South Korea brushed off a television report Tuesday that North Korea is preparing for a third nuclear test, amid heightened cross-border tensions over the sinking of a South Korean warship last month.
South Korean YTN TV, quoting an unidentified diplomatic source in Beijing, said North Korea had begun the preparations in February for a test possibly in May or June.
But South Korean Foreign minister Yu Myung-Hwan told journalists: “There are no signs of the North preparing for a third nuclear test.”
Analysts in Seoul also dismissed the report as implausible.

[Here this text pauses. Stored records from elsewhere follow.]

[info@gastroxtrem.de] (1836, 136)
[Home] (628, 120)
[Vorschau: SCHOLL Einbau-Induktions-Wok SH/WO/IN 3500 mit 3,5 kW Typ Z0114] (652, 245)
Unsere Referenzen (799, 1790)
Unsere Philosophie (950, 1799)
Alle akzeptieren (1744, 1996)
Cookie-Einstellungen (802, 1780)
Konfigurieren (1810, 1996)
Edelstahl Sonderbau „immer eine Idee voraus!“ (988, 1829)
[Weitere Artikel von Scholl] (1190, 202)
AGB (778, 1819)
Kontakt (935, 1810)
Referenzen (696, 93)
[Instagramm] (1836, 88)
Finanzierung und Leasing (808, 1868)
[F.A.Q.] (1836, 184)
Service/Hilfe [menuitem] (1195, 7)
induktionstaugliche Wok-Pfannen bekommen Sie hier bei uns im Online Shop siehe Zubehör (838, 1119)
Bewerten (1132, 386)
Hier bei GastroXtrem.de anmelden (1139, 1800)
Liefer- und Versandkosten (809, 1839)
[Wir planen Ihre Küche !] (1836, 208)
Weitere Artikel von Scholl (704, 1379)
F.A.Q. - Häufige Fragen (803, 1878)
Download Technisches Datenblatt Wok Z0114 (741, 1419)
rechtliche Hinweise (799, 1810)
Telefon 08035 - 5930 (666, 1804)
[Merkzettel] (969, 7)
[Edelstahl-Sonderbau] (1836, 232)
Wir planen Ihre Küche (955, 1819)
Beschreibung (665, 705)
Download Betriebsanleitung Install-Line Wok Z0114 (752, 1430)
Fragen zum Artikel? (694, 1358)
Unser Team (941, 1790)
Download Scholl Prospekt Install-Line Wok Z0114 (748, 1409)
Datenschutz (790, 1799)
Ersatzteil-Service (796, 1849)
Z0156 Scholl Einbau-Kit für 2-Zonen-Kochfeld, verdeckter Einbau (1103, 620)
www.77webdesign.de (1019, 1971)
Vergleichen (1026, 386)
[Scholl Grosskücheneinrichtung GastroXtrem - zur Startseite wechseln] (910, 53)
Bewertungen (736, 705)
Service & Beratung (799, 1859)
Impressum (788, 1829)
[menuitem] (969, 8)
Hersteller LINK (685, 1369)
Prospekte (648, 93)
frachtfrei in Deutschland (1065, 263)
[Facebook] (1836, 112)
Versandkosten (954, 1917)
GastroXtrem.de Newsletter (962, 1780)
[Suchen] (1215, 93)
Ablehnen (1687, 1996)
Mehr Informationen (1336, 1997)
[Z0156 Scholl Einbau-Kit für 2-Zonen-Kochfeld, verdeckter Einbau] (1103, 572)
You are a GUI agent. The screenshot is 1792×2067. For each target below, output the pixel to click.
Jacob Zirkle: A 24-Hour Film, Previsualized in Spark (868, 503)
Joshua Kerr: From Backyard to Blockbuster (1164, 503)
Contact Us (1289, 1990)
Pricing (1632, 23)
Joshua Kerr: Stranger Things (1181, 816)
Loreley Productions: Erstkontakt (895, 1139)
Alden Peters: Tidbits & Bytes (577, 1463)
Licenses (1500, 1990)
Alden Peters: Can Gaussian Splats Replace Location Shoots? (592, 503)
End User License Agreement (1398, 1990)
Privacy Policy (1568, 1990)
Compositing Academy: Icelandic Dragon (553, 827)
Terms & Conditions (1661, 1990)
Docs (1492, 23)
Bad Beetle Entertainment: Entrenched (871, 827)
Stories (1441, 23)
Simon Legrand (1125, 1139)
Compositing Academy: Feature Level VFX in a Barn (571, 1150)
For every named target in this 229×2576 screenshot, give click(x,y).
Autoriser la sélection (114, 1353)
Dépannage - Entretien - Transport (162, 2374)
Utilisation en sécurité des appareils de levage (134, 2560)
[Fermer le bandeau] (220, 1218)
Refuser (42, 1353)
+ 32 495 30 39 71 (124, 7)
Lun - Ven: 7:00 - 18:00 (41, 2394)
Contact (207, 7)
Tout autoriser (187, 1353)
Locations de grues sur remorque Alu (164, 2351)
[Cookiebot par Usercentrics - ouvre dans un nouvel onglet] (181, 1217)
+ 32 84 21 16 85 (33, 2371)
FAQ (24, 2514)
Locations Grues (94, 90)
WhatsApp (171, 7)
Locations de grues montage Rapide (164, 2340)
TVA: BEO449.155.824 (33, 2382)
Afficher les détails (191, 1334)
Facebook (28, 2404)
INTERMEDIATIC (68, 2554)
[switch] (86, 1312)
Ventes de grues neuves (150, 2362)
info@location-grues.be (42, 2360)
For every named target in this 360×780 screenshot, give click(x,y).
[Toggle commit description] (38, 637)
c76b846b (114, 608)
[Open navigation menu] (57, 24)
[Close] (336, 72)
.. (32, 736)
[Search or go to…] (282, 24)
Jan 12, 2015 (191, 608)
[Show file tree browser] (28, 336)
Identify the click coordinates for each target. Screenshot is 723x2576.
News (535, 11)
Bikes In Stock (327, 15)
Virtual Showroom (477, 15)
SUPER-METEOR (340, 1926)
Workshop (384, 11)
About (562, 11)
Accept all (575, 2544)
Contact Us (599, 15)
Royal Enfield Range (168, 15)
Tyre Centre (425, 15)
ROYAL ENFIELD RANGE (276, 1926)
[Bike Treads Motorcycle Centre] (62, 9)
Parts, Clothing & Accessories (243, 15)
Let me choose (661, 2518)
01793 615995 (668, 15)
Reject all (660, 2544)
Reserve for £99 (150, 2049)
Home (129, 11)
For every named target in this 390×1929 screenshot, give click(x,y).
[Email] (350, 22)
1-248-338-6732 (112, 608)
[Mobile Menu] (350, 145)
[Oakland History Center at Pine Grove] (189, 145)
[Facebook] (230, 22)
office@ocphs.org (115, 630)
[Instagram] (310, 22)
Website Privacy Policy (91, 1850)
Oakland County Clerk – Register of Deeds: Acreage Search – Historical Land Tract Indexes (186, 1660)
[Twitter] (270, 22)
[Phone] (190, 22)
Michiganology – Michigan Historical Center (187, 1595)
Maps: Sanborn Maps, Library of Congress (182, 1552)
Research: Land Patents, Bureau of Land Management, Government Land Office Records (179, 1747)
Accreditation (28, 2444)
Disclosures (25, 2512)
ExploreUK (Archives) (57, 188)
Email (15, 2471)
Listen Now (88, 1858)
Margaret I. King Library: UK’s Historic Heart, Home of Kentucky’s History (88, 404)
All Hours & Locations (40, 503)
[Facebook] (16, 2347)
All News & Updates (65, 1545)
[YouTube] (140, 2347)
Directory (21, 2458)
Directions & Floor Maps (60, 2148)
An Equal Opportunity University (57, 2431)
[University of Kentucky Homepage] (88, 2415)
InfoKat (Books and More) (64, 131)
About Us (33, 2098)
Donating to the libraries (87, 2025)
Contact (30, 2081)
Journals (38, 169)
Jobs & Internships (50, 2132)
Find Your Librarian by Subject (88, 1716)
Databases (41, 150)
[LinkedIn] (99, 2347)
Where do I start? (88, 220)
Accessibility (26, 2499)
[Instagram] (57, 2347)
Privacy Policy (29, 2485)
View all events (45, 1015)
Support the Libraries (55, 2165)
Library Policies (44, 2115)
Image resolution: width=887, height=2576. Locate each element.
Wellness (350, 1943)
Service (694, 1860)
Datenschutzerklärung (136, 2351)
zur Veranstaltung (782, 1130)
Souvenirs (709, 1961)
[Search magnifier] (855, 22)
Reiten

YTN TV had said the preparations involved significantly upgraded technology compared with its previous two tests. It said Pyongyang had been receiving technological assistance from Russians and that a senior North Korean official recently visited Beijing to discuss a possible test.
North Korea carried out its first nuclear test in 2006 and a second in May last year, after it walked out of six-party nuclear disarmament talks.
Analysts in Seoul said however that the isolated communist state had little reason to carry out another nuclear test at a time when its ally China is struggling to revive the stalled disarmament talks.
Baek Seung-Joo of the prestigious Korea Institute for Defence Analyses told AFP the TV report was “like a novel,” saying Russia and China were dedicated to global efforts to prevent nuclear proliferation.
South Korea warned on Tuesday however that a resumption of the six-party talks may not be possible if Pyongyang is found to have been involved in the sinking of one of its warships last month.
China is the host of the talks aimed at persuading North Korea to abandon its nuclear weapons programmes in return for diplomatic and economic gains. The forum also includes the two Koreas, Japan, Russia and the United States
Yang Moo-Jin, professor of the University of North Korean Studies, also dismissed the YTN report as “totally implausible.”
“There is no reason for the North to carry out a third nuclear test at this time when the host China is making utmost efforts to resume the six-party talks,” Yang said.
North Korea has said it will not return to the nuclear talks programme until UN sanctions are lifted and the United States commits to holding talks on a formal peace treaty to end the 1950-53 Korean War.